On Sep 21, 2009, at 4:57 AM, Quintin Beukes wrote:

Hey,

On the OpenEJB site there is an example for testing EJB security by
creating a dedicated EJB with a RunAs annotation, to have that EJB
execute as the specified role, and thus emulate what it would be like
when that user executes. This is fine for just quickly testing if your
roles work.

But what if your EJB security is strict on some methods, and the only
way to execute it is as a given role. Or more you want to test the
functionality of a method as different users.

And to add to this, what if you're using JTA?

Then once you enter the unit test EJB, you will be starting a CMT, and
your unit test won't run things exactly as it would, had you executed
the same calls from a remote client for instance. The reason for this
is because the RunAs EJB wraps the transactions of the EJBs you are
calling, and the result can be undefined, and definitely not accurate
to real world situations. You're most likely to notice this when you
start using multiple persistence units and EJB jars, like I just did a
few moments ago.

Check out the 'testing-security-2' example.  Here's the meat of that:

  
http://svn.apache.org/repos/asf/openejb/tags/openejb-3.1.1/examples/testing-security-2/src/test/java/org/superbiz/injection/secure/MovieTest.java

That would be identical to how a user would login from a remote client. Also has no transactions.

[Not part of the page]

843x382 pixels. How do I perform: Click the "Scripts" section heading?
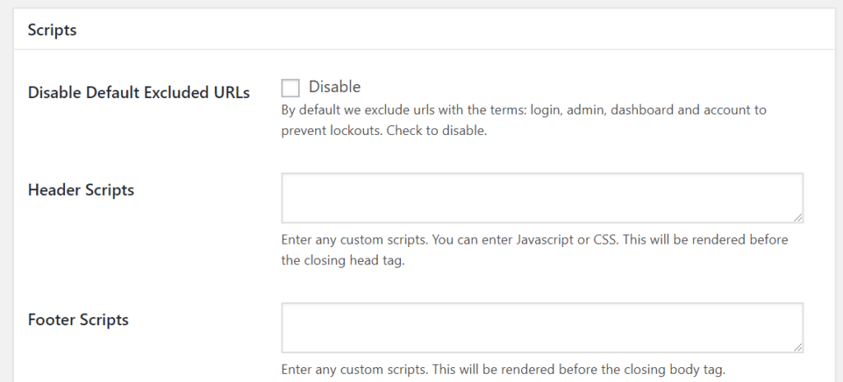tap(52, 30)
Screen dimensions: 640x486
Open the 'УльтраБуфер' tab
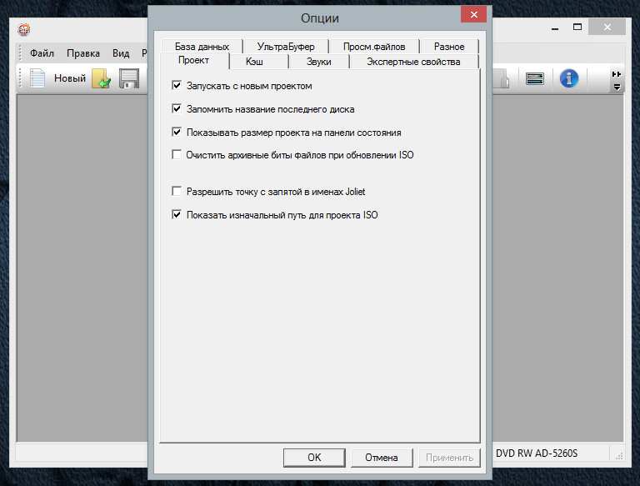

A possible solution would be to add
"@TransactionAttribute(TransactionAttributeType.NEVER)" as another
annotation to your test EJB, so it ends up something like this:
@Stateless
@RunAs("VDS Admin")
@TransactionAttribute(TransactionAttributeType.NEVER)
public class VdsAdminBean implements
{
}

That or NOT_SUPPORTED or SUPPORTS would work as well for ensuring the security bean doesn't start a transaction. But, right, if you're really wanting to test things as a specific user (rather than role) the approach in 'testing-security-2' is really the way to go.